(Stored items)

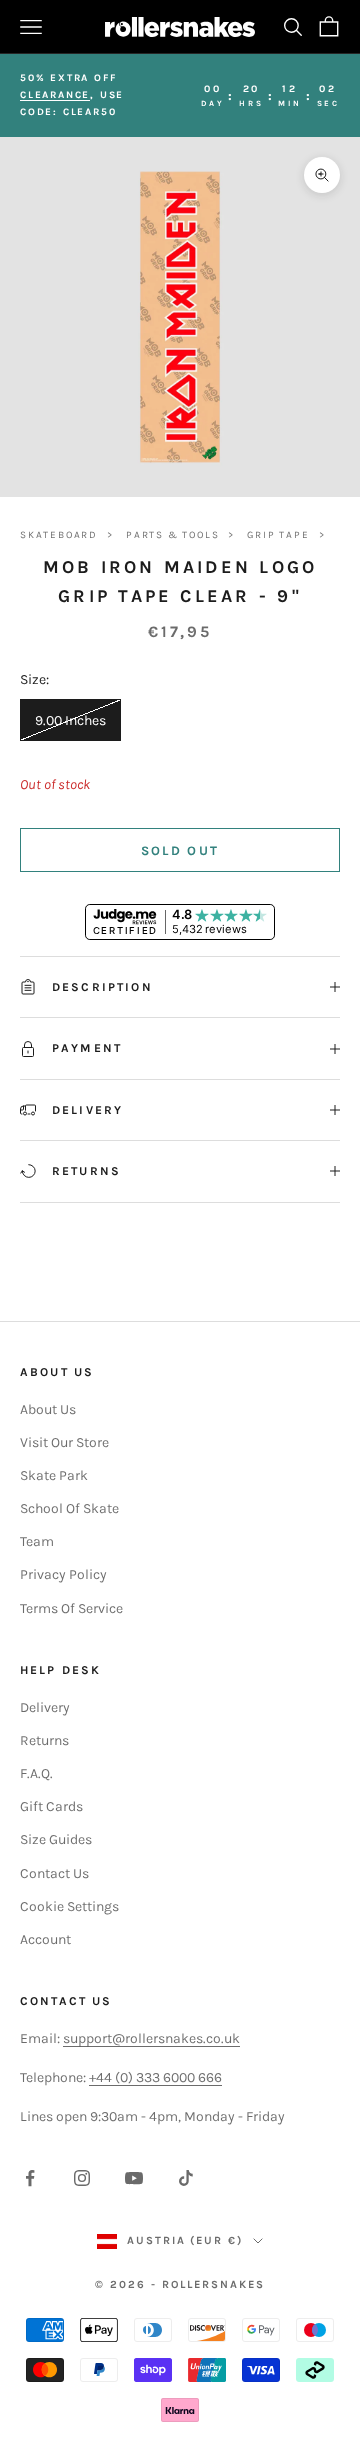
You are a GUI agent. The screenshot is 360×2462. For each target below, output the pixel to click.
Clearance (55, 95)
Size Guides (56, 1839)
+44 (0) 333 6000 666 (155, 2077)
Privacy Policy (63, 1574)
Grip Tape (278, 535)
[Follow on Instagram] (82, 2178)
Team (37, 1541)
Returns (44, 1740)
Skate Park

> [WHAT IS REQUIRED]:
In your copy, repeat the records above exactly and include no images.

> [RESULT BELOW]:
You are a GUI agent. The screenshot is 360×2462. For each target below, output the pixel to click.
Clearance (55, 95)
Size Guides (56, 1839)
+44 (0) 333 6000 666 (155, 2077)
Privacy Policy (63, 1574)
Grip Tape (278, 535)
[Follow on Instagram] (82, 2178)
Team (37, 1541)
Returns (44, 1740)
Skate Park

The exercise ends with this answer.